> [GIVEN TEXT]:
-- START --
ReFo: Redskins @ Cowboys, Week 12
Sam Monson breaks down how the Redskins overcame the Cowboys on Thanksgiving.
ReFo: Redskins @ Cowboys, Week 12
The second of the slate of Thanksgiving games gave us an NFC East showdown between the Washington Redskins and Dallas Cowboys, and while it threatened early to turn into a rout, it ended up a relatively interesting finish as Dallas tried desperately to complete the big comeback.
In the end they had simply spotted the Redskins too many points and couldn’t complete the key plays when it mattered the most. Washington for their part will be happy with the win, but will want to examine exactly how they allowed the Cowboys to come so close in a game that should have been out of sight by the time the fourth quarter rolled around.
Everybody will want to make this about the two quarterbacks, and RG3 came out of the game with more credit than his more experienced adversary did, mirroring the result on the scoreboard.
Washington – Three Performances of Note
RG3 Deep Shots
Those that like to criticize Griffin do so by saying he doesn’t attack down field, and that he runs an offense of dink and dunk short passes that make him look better than he really is. While there is certainly some truth to the idea that the majority of the offense is short passes (17 of 28 attempts in this game where under 10 yards down field), the threat he brings as a runner and the skill he has with ball fakes open up the deep ball for when he does strike.
He took three deep shots in this game, and though one of them resulted in an interception from an ugly overthrow, the other two both went for touchdowns, one of which was wide open as the safety froze until he could correctly read pass. As long as Griffin is able to exploit the deep passes that are opened up by all of the short parts of the Redskins’ offense this well, it’s simply not a valid criticism of his game.
Not a Happy Homecoming
While RG3 bought friends and family 20 tickets to the game, his left tackle, Trent Williams, doubled that as he returned to Texas to play. This was not the display he wanted to put on for those friends and family. Though he won the game, and didn’t allow Griffin to hit the deck, he was responsible for four hurries and owed as much to Griffin’s escapability than to his blocking for that. Williams was also flagged for a false start and was beaten in the run game frequently, most worryingly by backup Tyrone Crawford.
-- END --
> [GIVEN MATERIAL]:
-- START --
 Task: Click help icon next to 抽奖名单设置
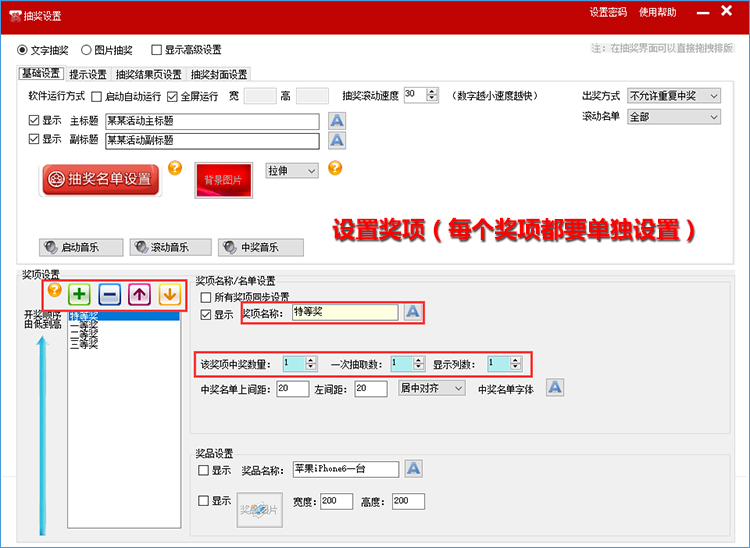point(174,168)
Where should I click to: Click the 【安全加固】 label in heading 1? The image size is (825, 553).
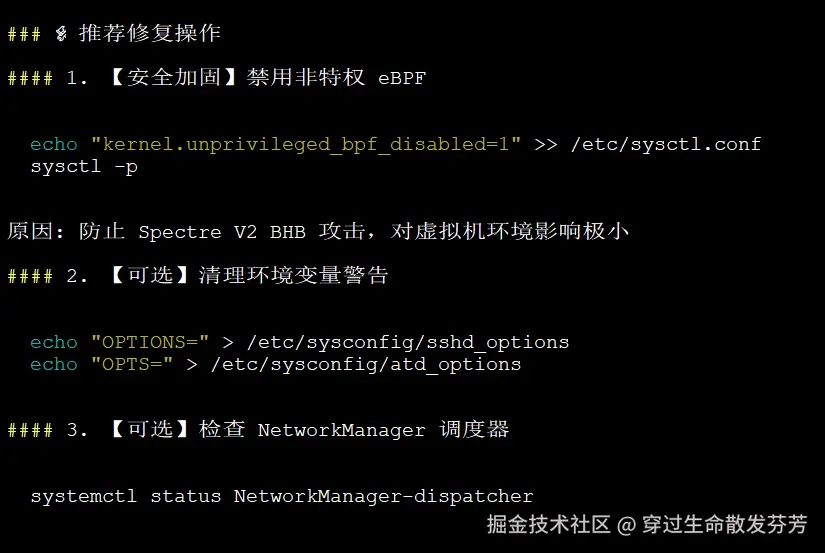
-- END --
> [PROBLEMS TO WORK ON]:
1. In the Redskins–Cowboys review, rewrite everything from "In the end they" down to "quarter rolled around.", substituting "third quarter" for "fourth quarter".
2. List every player the Redskins–Cowboys review mentions by name.
3. In one to three sentences, explain why the Redskins–Cowboys review calls the claim that Griffin doesn't attack downfield an invalid criticism.

> [REPLIES]:
1.
In the end they had simply spotted the Redskins too many points and couldn’t complete the key plays when it mattered the most. Washington for their part will be happy with the win, but will want to examine exactly how they allowed the Cowboys to come so close in a game that should have been out of sight by the time the third quarter rolled around.

2.
- Griffin (RG3)
- Trent Williams
- Tyrone Crawford

3. His threat as a runner and his skill with ball fakes open up the deep ball. He exploits the deep passes that the short parts of the Redskins' offense create. In this game he took three deep shots, and two of them went for touchdowns.